District Court, Silver Summit Department The Honorable Kara
Pettit No. 090500905
T. Farmer, Attorney for Appellant.
Merritt and Sandra Merritt, Appellees Pro Se.
Gregory K. Orme authored this Opinion, in which Judges
Stephen L. Roth and David N. Mortensen concurred.
This case involves a mechanic's lien that, while invalid,
was not wrongful. The lien claimant appeals the trial
court's order that denied its request for attorney fees
and awarded costs to the homeowners. We affirm in part and
reverse in part.
In 2008, the home of Vernon and Sandra Merritt was damaged by
flooding after a pipe in their sprinkler system burst. The
Merritts' property manager contacted Total Restoration
Inc., which performed flood-remediation work on the home.

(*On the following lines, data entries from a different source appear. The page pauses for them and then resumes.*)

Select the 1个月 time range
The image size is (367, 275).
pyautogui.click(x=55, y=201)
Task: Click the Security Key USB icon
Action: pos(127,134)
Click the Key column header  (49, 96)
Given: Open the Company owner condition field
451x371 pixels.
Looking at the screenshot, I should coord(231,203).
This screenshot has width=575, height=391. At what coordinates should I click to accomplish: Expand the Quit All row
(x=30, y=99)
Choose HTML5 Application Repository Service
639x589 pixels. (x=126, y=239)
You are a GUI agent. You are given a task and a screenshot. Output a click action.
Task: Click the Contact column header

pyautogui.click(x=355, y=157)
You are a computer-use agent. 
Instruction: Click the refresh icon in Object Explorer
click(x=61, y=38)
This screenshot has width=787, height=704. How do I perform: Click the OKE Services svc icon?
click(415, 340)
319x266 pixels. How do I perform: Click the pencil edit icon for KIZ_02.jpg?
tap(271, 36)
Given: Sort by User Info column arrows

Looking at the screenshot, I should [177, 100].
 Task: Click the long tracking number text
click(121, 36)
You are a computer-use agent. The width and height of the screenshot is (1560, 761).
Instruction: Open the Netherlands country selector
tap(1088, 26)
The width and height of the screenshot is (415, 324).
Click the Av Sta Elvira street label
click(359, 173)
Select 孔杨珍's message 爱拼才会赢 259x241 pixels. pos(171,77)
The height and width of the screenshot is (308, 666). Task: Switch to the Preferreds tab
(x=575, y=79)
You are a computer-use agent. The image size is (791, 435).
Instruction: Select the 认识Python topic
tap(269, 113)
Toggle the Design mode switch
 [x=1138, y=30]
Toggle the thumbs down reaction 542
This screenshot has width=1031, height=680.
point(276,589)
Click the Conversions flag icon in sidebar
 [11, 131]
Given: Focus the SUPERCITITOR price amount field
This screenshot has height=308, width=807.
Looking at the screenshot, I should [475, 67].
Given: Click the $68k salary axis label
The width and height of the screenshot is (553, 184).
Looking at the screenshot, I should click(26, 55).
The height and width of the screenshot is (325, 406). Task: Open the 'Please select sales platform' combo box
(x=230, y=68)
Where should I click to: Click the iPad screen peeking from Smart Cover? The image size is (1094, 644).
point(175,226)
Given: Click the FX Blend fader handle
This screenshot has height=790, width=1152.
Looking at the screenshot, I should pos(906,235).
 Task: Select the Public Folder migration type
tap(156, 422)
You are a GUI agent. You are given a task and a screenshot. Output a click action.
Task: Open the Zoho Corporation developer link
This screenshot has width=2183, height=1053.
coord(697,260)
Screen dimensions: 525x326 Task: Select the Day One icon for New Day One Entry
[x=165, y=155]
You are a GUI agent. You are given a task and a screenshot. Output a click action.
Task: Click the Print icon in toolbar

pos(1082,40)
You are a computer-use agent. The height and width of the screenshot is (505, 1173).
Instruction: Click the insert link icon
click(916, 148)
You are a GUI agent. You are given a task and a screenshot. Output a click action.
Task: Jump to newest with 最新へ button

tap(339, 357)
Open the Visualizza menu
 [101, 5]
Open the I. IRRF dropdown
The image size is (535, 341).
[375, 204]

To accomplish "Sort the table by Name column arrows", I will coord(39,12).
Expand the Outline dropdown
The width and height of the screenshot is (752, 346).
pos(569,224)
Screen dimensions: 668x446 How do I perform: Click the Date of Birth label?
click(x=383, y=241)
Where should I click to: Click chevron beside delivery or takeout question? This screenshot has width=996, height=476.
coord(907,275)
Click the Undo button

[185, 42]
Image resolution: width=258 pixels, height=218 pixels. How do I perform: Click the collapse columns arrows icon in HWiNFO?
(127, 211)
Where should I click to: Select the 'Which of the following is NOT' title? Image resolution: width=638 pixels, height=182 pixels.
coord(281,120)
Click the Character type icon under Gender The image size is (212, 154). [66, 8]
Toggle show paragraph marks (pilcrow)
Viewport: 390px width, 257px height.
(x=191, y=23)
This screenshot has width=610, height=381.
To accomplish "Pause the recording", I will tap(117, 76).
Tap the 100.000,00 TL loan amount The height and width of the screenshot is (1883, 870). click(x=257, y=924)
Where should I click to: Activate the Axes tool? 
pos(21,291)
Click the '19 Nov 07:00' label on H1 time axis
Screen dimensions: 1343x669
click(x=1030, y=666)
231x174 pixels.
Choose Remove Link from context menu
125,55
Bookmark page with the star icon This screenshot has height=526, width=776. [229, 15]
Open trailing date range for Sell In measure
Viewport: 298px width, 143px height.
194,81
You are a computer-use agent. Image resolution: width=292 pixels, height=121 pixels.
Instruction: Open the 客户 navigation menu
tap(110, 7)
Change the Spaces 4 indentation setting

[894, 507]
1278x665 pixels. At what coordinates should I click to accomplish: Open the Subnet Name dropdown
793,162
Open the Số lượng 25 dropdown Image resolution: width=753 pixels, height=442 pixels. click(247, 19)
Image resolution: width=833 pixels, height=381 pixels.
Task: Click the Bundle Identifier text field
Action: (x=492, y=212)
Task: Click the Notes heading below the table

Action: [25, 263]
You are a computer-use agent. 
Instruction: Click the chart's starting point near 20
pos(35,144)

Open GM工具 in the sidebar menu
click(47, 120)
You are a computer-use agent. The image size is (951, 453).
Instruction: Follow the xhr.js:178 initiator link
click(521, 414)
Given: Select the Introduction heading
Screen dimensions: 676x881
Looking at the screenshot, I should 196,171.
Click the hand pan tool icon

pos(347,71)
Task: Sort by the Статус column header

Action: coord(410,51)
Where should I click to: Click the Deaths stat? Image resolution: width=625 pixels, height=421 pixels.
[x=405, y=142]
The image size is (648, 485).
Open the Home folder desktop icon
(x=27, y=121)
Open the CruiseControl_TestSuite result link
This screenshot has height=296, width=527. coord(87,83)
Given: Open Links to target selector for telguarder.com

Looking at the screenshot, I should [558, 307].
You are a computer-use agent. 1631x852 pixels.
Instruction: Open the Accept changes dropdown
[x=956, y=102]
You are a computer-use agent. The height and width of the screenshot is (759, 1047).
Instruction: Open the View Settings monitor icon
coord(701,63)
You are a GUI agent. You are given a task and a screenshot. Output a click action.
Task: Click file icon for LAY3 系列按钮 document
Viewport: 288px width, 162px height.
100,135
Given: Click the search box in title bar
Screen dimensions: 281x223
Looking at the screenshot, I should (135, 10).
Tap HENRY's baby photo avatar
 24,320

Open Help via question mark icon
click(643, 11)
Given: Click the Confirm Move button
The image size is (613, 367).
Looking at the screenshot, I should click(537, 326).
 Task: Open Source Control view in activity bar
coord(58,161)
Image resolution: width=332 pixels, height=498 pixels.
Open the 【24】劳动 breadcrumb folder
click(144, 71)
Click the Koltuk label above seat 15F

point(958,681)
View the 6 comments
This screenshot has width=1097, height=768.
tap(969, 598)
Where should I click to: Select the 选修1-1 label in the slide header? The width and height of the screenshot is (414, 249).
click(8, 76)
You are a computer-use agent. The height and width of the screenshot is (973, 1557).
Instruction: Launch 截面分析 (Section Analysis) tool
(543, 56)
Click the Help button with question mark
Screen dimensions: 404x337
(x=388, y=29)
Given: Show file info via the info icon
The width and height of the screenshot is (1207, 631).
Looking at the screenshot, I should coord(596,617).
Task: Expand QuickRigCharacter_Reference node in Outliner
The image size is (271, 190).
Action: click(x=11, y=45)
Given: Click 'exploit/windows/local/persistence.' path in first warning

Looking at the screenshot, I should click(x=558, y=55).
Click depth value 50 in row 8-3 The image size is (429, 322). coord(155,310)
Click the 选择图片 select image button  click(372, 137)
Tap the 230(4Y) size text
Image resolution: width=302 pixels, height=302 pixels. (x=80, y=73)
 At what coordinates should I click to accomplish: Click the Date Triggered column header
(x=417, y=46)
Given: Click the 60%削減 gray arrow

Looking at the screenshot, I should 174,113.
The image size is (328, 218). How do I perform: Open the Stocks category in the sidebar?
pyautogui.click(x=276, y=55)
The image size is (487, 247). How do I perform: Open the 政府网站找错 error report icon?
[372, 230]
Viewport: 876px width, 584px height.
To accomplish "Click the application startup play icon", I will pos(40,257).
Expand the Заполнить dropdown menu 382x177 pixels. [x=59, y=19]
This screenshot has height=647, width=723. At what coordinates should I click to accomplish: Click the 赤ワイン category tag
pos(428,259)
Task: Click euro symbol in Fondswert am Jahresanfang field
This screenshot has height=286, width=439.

Total Restoration was never paid for its services.
Total Restoration recorded a mechanic's lien against the
Merritts' home and eventually sued to foreclose. The
Merritts counterclaimed, alleging breach of contract,
wrongful lien, and abuse of lien right. The trial court held
that Total Restoration's lien was valid. On a prior
appeal, we reversed, concluding that Total Restoration's
lien was invalid because "[t]he work Total Restoration
performed . . . amount[ed] to no more than flood-remediation
and minor repairs that [were] not lienable under the
mechanics' lien statute." Total Restoration,
Inc. v. Merritt, 2014 UT App 258, ¶ 13, 338 P.3d
836. We remanded so the trial court could reconsider the
Merritts' counterclaims, which it had dismissed as a
result of its conclusion that Total Restoration's lien
was valid. Id. ¶ 17.
On remand, in considering the Merritts' wrongful lien
counterclaim, the trial court determined that the lien, while
invalid, was not wrongful. Specifically, the trial court
concluded that Total Restoration's lien was plausible
because it was recorded before this court issued All
Clean, Inc. v. Timberline Properties, 2011 UT App 370,
264 P.3d 244, in which we concluded that basic
flood-remediation work is not lien able under the
mechanic's lien statute. See id. ¶¶
17-19. The trial court declined to award Total Restoration
its attorney fees and instead awarded costs-but not attorney
fees-to the Merritts under rule 34 of the Utah Rules of
Appellate Procedure. Total Restoration appeals.
Total Restoration raises two arguments on appeal. First,
Total Restoration contends that the trial court erred in its
application of the Wrongful Lien Act. "We review
questions of statutory interpretation for correctness,
granting no deference to the district court's
decision." Carter v. University of Utah Med.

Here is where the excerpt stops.